Dans le cadre de la procédure de réorganisation judiciaire, la société accepte la créance de l’O.N.S.S., qui, ensuite, dépose une déclaration de créance complémentaire.

Le sursis étant prolongé, la créance de l’O.N.S.S. est admise en totalité et le plan est en fin de compte homologué en février 2014. Pour les créances sursitaires ordinaires (dont celles de l’O.N.S.S.), un abattement de 60% du principal est prévu à travers des mensualités adaptées sur une période de cinq ans, ainsi qu’un abattement total des intérêts et majorations.

L’O.N.S.S. poursuit la procédure en recouvrement de sa créance pour le deuxième trimestre 2013.

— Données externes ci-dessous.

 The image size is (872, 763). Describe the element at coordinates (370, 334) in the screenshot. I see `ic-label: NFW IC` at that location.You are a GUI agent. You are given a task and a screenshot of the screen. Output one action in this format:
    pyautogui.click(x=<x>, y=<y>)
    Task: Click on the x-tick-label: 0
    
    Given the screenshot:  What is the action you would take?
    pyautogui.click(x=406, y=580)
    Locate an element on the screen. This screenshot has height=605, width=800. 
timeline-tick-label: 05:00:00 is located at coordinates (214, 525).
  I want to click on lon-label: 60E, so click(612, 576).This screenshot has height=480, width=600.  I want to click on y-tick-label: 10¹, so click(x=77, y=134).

Le tribunal statue par jugement du 19 novembre 2014, considérant que la procédure initiée par l’O.N.S.S. repose sur le présupposé que rien ne garantit l’exécution du plan homologué. Pour le tribunal, ces craintes ne sont pas motivées concrètement mais invoquées de manière générale. Le tribunal ordonne par ailleurs une réouverture des débats aux fins de vérifier les conditions d’exécution du plan de réorganisation judiciaire vis-à-vis de l’Office.

L’O.N.S.S. interjette appel.

L’arrêt de la cour

La cour relève que la créance de l’O.N.S.S. est à l’abri de tout risque de prescription et que ce qu’il sollicite, sur le plan de l’intérêt à agir, est que l’on retienne qu’il veut disposer sans délai d’un titre exécutoire en cas de défaillance du plan. Pour la cour, au moment du dépôt de la requête en réorganisation judiciaire, l’Office avait un intérêt légitime et concret, personnel et direct, à se prémunir contre un échec éventuel de la procédure, vu qu’il était dans l’ignorance de la consistance du passif et des possibilités de la société. Les dispositions nécessaires devaient dès lors être prises tant que l’avenir était incertain.

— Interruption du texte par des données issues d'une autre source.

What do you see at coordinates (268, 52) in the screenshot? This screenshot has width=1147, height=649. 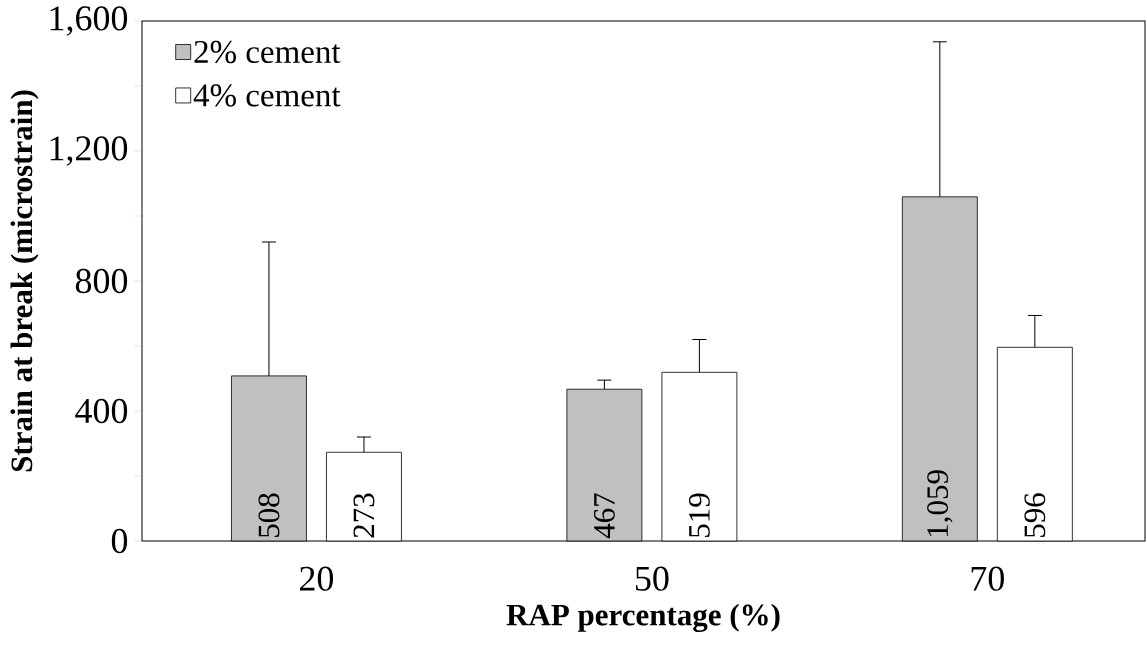 I see `legend-label: 2% cement` at bounding box center [268, 52].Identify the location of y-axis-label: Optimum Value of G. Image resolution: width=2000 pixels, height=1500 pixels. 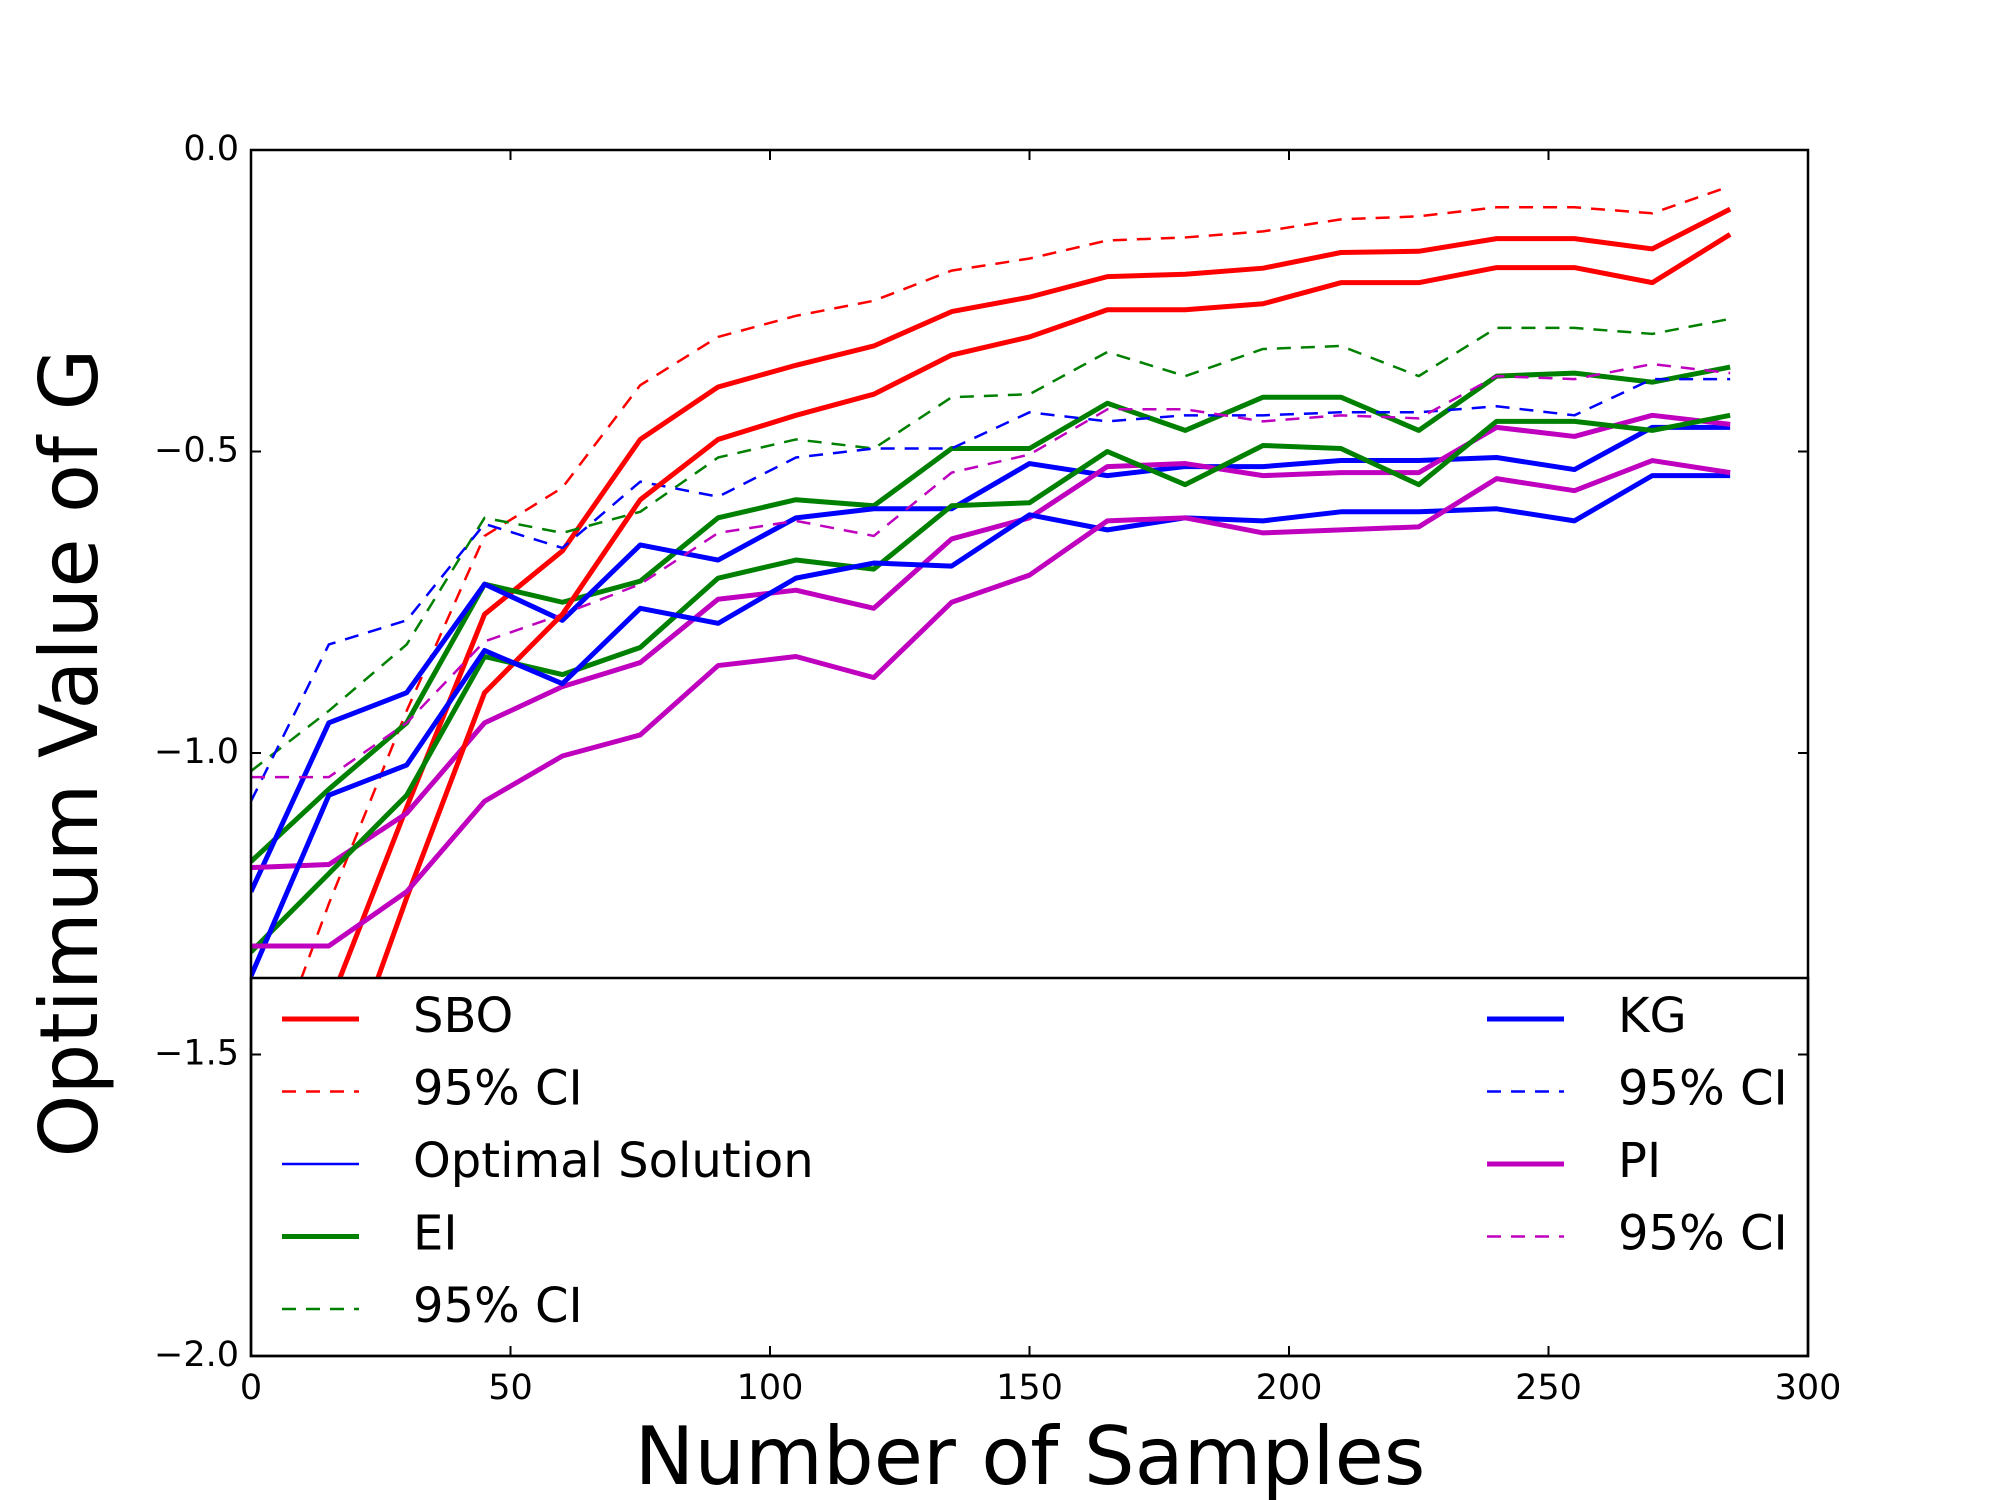
(70, 754).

Cependant, se pose actuellement la question de savoir si son droit est toujours gravement menacé. La société fait valoir qu’elle est revenue à meilleure fortune et n’enregistre plus de retard en ce qui concerne le paiement de ses charges, le plan de réorganisation étant par ailleurs correctement respecté. Elle conclut que, dans la mesure où il n’existe plus de risque suffisamment concret de non-exécution du plan, l’action de l’Office doit être considérée comme étant sans objet.

La société fait, de son côté, une demande de dommages et intérêts pour abus de droit. Elle est déboutée de ce chef de demande, l’O.N.S.S. ayant exercé ses droits d’une manière normale et aucun abus n’étant constaté.

Intérêt de la décision

La loi du 31 janvier 2009 relative à la continuité des entreprises interdit toutes les voies d’exécution forcée des créances visées au plan d’apurement, mais n’interdit pas au créancier de faire constater sa créance dans un titre exécutoire, même si celui-ci ne peut être exécuté, mais pourrait l’être un jour.

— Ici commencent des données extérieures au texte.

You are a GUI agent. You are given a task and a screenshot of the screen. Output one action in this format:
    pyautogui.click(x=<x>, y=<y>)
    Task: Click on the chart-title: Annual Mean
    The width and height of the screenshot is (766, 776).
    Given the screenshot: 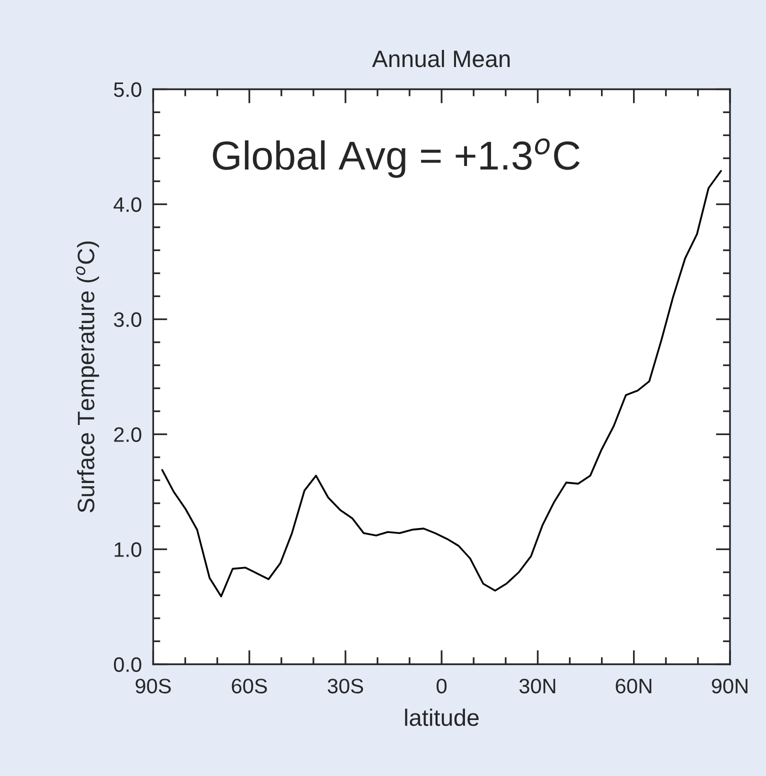 What is the action you would take?
    pyautogui.click(x=441, y=59)
    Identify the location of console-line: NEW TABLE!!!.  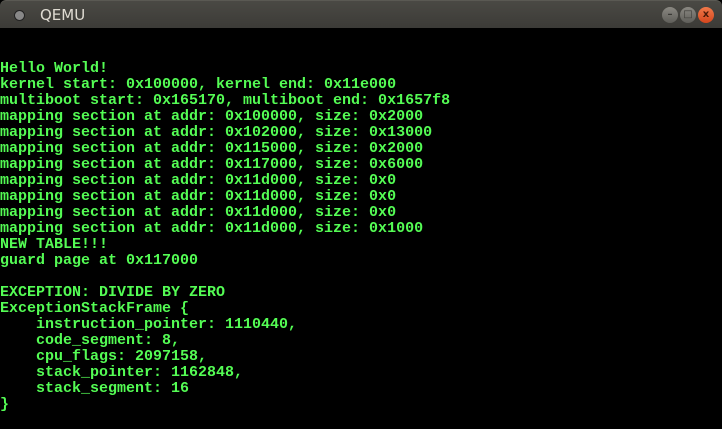
(54, 244).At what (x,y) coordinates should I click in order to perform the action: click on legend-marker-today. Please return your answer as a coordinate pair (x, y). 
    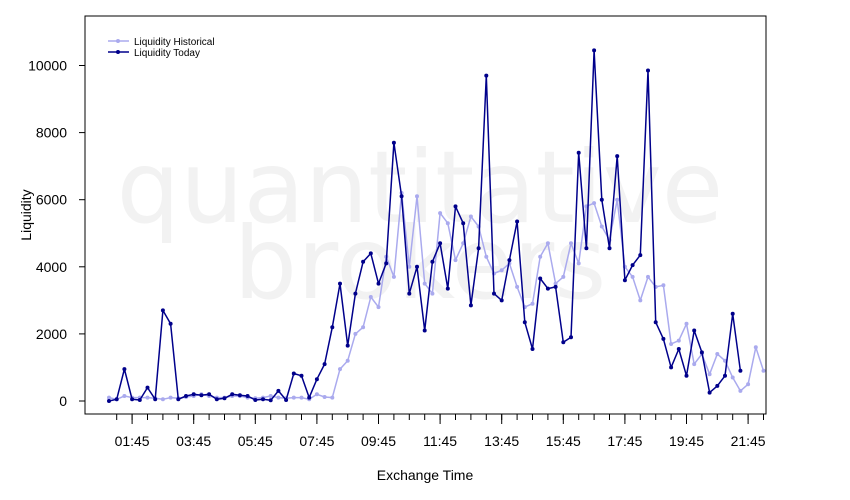
    Looking at the image, I should click on (118, 52). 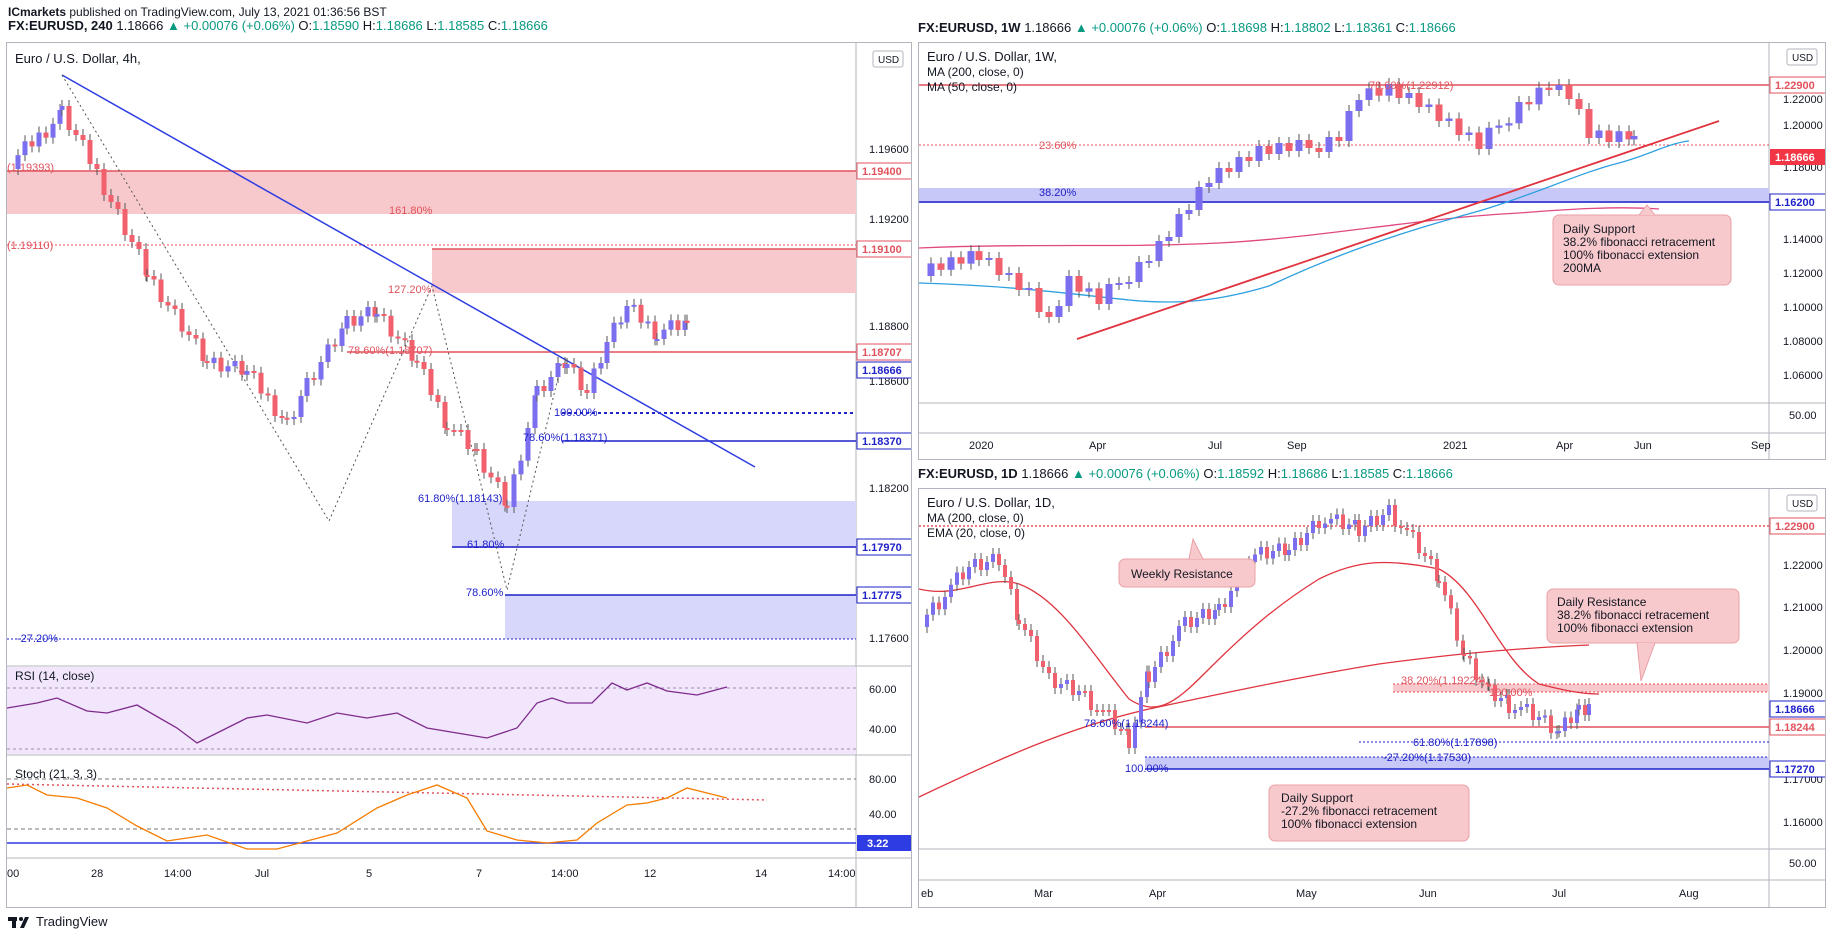 I want to click on h4-open: 1.18590, so click(x=336, y=26).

Diverses décisions ont été rendues, admettant que le créancier pouvait demander le titre exécutoire en justice, l’exécution ne pouvant être postulée immédiatement cependant. L’on peut à cet égard renvoyer à trois arrêts (C. trav. Mons, 5 novembre 2014, R.G. 2013/AM/407 ; C. trav. Liège, 21 mai 2012, R.G. 2011/AL/502 ; C. trav. Bruxelles, 26 mars 2015, R.G. 2013/AB/564), décisions qui avaient admis la possibilité de faire constater la créance dans un jugement exécutoire.

En l’espèce, dans laquelle la cour relève qu’il semble qu’elle corresponde « à l’exemple parfait » de ce que peut être une procédure réussie, il a été constaté que la situation revenait à la normale et que l’O.N.S.S. – qui avait pu être, en début de procédure, dans l’incertitude quant aux possibilités de recouvrer sa créance – n’était plus dans cette situation.

La cour a donc déclaré sa demande sans objet.